● PROVIDED ENTRIES:
=-=-=-=-=

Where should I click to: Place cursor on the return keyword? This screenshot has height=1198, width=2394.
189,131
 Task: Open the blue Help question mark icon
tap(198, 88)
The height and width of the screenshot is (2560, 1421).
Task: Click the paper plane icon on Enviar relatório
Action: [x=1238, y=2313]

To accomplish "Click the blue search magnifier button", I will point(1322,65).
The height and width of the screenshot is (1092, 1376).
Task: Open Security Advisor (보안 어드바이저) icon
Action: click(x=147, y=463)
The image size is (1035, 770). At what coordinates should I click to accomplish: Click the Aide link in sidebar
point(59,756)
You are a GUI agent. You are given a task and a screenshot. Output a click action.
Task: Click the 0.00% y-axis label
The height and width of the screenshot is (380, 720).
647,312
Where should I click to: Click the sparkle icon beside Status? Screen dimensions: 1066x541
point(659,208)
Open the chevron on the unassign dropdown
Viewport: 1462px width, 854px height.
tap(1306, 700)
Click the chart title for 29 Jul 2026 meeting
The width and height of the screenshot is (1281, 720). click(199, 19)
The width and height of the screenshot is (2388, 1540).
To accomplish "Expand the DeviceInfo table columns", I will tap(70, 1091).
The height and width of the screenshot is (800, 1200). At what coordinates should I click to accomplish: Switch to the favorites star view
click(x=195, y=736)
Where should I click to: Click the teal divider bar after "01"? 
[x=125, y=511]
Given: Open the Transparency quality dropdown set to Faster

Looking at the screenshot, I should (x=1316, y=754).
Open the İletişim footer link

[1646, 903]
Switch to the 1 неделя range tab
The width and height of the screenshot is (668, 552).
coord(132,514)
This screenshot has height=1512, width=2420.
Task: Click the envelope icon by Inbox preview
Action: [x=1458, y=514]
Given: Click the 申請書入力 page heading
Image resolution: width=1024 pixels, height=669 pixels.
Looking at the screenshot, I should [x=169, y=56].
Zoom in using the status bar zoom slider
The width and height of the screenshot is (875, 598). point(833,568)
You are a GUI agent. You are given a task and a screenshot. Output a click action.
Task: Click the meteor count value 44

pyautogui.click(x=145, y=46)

=-=-=-=-=

Copy the records above word for word.

● FULL ANSWER:
Where should I click to: Place cursor on the return keyword? This screenshot has height=1198, width=2394.
189,131
 Task: Open the blue Help question mark icon
tap(198, 88)
The height and width of the screenshot is (2560, 1421).
Task: Click the paper plane icon on Enviar relatório
Action: [x=1238, y=2313]

To accomplish "Click the blue search magnifier button", I will point(1322,65).
The height and width of the screenshot is (1092, 1376).
Task: Open Security Advisor (보안 어드바이저) icon
Action: click(x=147, y=463)
The image size is (1035, 770). At what coordinates should I click to accomplish: Click the Aide link in sidebar
point(59,756)
You are a GUI agent. You are given a task and a screenshot. Output a click action.
Task: Click the 0.00% y-axis label
The height and width of the screenshot is (380, 720).
647,312
Where should I click to: Click the sparkle icon beside Status? Screen dimensions: 1066x541
point(659,208)
Open the chevron on the unassign dropdown
Viewport: 1462px width, 854px height.
tap(1306, 700)
Click the chart title for 29 Jul 2026 meeting
The width and height of the screenshot is (1281, 720). click(199, 19)
The width and height of the screenshot is (2388, 1540).
To accomplish "Expand the DeviceInfo table columns", I will tap(70, 1091).
The height and width of the screenshot is (800, 1200). At what coordinates should I click to accomplish: Switch to the favorites star view
click(x=195, y=736)
Where should I click to: Click the teal divider bar after "01"? 
[x=125, y=511]
Given: Open the Transparency quality dropdown set to Faster

Looking at the screenshot, I should (x=1316, y=754).
Open the İletişim footer link

[1646, 903]
Switch to the 1 неделя range tab
The width and height of the screenshot is (668, 552).
coord(132,514)
This screenshot has height=1512, width=2420.
Task: Click the envelope icon by Inbox preview
Action: [x=1458, y=514]
Given: Click the 申請書入力 page heading
Image resolution: width=1024 pixels, height=669 pixels.
Looking at the screenshot, I should [x=169, y=56].
Zoom in using the status bar zoom slider
The width and height of the screenshot is (875, 598). point(833,568)
You are a GUI agent. You are given a task and a screenshot. Output a click action.
Task: Click the meteor count value 44

pyautogui.click(x=145, y=46)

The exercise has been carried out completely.